*EXCERPT TO READ:*
----

Cellular and Molecular Biology



Adult stem and transit-amplifying cell location

L. Díaz-Flores Jr.1, J.F. Madrid2, R. Gutiérrez1, H. Varela1, F. Valladares1, H. Alvarez-Argüelles1 and L. Díaz-Flores1

1Deparment of Pathology, Histology and Radiology, School of Medicine, La Laguna University, Canary Islands and 2Department of Cell Biology, School of Medicine, University of Murcia, Murcia, Spain

Offprint requests to: L. Díaz-Flores, Departamento de Patología, Facultad de Medicina, Universidad de La Laguna, Tenerife, Spain. e mail: fvallapa@ull.es

Summary. Adult stem cells (ASC) -able to self renew and to intervene in maintaining the structural and functional integrity of their original tissue- can express greater plasticity than traditionally attributed to them, adopting functional phenotypes and expression profiles of cells from other tissues. Therefore, they could be useful to regenerative medicine and tissue engineering. Transit-amplifying cells (TAC) are committed progenitors among the ASC and their terminally differentiated daughter cells. The ASC reside in a specialized physical location named niche, which constitutes a three-dimensional microenviroment where ASC and TAC are protected and controlled in their self-renewing capacity and differentiation. The niche can be located near or far from the recruitment point, requiring a short or long-distance cellular migration, respectively. This paper briefly reviews the current status of research about ASC plasticity, transdifferentiation, fusion and functional adaptation mechanisms. Subsequently, ASC and TAC occurrence, characteristics and location have been considered in the skin, cornea, respiratory tract, teeth, gastrointestinal tract, liver, pancreas, salivary glands, kidney, breast, prostate, endometrium, mesenchyma, bone marrow, skeletal and cardiac muscle, nervous system and pituitary gland. Moreover, the role of cancer ASC has also been revised. Histol Histopathol 21, 995-1027 (2006)

Key words: Stem cells, Transit-amplifying cells, Skin, Cornea, Respiratory, Gastrointestinal, Prostate, Bone marrow, Nervous system, Pituitary

DOI: 10.14670/HH-21.995

----

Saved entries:
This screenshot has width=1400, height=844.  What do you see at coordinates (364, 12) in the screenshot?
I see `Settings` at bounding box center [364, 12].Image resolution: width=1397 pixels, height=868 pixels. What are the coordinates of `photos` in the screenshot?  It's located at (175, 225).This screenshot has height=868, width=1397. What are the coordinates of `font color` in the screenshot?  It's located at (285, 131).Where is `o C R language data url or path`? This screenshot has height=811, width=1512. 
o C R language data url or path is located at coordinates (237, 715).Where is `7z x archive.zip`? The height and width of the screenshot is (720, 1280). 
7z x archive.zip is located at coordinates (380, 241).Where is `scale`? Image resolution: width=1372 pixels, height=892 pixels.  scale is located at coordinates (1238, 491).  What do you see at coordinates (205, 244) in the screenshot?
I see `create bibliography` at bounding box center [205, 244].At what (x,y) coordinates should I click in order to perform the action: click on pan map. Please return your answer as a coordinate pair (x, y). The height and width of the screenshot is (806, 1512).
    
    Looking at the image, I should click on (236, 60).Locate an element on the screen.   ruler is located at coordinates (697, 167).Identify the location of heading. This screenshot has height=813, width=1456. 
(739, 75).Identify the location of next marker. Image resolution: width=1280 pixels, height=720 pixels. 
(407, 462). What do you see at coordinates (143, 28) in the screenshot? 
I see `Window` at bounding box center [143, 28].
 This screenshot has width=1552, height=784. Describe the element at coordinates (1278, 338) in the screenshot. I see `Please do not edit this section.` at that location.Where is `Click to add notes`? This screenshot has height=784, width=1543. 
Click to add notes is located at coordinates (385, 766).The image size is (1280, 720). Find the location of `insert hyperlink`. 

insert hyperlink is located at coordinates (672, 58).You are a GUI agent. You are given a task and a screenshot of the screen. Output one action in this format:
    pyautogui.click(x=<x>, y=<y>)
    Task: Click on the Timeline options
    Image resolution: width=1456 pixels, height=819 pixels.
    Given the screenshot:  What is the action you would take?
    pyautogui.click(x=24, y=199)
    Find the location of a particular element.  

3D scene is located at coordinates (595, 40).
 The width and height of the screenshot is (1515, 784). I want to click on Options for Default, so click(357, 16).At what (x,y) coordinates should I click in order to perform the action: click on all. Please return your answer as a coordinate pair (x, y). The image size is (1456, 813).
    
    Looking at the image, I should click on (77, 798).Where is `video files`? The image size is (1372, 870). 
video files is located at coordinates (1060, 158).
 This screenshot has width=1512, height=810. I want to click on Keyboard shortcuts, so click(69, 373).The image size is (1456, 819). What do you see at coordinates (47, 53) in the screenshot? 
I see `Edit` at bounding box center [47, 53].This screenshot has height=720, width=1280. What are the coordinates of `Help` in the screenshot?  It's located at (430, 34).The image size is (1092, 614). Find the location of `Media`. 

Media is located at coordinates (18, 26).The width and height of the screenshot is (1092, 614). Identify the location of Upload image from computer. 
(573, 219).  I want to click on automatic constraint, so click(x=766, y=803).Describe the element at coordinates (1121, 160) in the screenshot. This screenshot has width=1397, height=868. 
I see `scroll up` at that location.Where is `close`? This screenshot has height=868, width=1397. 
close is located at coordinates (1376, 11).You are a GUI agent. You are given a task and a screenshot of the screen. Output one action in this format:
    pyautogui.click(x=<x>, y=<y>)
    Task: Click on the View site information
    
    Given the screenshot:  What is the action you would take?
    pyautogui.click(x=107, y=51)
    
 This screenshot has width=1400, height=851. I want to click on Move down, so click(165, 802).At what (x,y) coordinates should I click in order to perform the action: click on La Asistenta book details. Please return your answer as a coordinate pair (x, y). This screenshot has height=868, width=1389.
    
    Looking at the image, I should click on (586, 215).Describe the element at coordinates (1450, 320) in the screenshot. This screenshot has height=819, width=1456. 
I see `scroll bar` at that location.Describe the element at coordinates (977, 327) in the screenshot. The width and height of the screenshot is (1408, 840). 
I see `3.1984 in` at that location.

----

*YOUR TASK:*
Answer these about the stem cell abstract above:
1. What are the committed progenitors among adult stem cells and their terminally differentiated daughter cells called?
2. What name is given to the specialized physical location where adult stem cells reside?
3. At which university is the Department of Cell Biology listed?

*ANSWER BOX:*
1. Transit-amplifying cells (TAC)
2. Niche
3. University of Murcia